Copy the following items verbatim, reproducing every line unchanged.

** start of STORED RECORDS **

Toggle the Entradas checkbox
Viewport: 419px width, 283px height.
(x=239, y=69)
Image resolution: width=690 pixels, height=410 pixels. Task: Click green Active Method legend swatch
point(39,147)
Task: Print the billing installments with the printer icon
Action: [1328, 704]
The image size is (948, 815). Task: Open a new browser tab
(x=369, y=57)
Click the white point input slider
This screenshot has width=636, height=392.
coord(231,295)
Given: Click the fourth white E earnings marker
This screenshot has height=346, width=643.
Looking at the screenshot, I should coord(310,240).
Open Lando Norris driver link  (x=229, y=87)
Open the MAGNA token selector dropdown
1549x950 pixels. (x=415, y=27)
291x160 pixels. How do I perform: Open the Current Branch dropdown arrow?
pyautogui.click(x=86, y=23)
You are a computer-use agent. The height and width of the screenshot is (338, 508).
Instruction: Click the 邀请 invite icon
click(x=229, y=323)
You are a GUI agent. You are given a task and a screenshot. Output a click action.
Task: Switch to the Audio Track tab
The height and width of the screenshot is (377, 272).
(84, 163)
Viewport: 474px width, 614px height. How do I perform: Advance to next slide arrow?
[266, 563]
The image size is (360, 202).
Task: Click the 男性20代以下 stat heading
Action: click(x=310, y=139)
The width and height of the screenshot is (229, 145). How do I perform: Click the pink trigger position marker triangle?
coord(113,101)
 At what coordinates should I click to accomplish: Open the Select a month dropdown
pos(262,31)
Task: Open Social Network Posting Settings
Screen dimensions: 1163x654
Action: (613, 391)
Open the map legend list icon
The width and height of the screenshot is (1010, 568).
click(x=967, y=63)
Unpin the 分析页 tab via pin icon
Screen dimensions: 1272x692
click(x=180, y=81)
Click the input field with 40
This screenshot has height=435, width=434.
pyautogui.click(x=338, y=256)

** end of STORED RECORDS **

**EXERCISE SOLUTION**
Toggle the Entradas checkbox
Viewport: 419px width, 283px height.
(x=239, y=69)
Image resolution: width=690 pixels, height=410 pixels. Task: Click green Active Method legend swatch
point(39,147)
Task: Print the billing installments with the printer icon
Action: [1328, 704]
The image size is (948, 815). Task: Open a new browser tab
(x=369, y=57)
Click the white point input slider
This screenshot has width=636, height=392.
coord(231,295)
Given: Click the fourth white E earnings marker
This screenshot has height=346, width=643.
Looking at the screenshot, I should coord(310,240).
Open Lando Norris driver link  (x=229, y=87)
Open the MAGNA token selector dropdown
1549x950 pixels. (x=415, y=27)
291x160 pixels. How do I perform: Open the Current Branch dropdown arrow?
pyautogui.click(x=86, y=23)
You are a computer-use agent. The height and width of the screenshot is (338, 508).
Instruction: Click the 邀请 invite icon
click(x=229, y=323)
You are a GUI agent. You are given a task and a screenshot. Output a click action.
Task: Switch to the Audio Track tab
The height and width of the screenshot is (377, 272).
(84, 163)
Viewport: 474px width, 614px height. How do I perform: Advance to next slide arrow?
[266, 563]
The image size is (360, 202).
Task: Click the 男性20代以下 stat heading
Action: click(x=310, y=139)
The width and height of the screenshot is (229, 145). How do I perform: Click the pink trigger position marker triangle?
coord(113,101)
 At what coordinates should I click to accomplish: Open the Select a month dropdown
pos(262,31)
Task: Open Social Network Posting Settings
Screen dimensions: 1163x654
Action: (613, 391)
Open the map legend list icon
The width and height of the screenshot is (1010, 568).
click(x=967, y=63)
Unpin the 分析页 tab via pin icon
Screen dimensions: 1272x692
click(x=180, y=81)
Click the input field with 40
This screenshot has height=435, width=434.
pyautogui.click(x=338, y=256)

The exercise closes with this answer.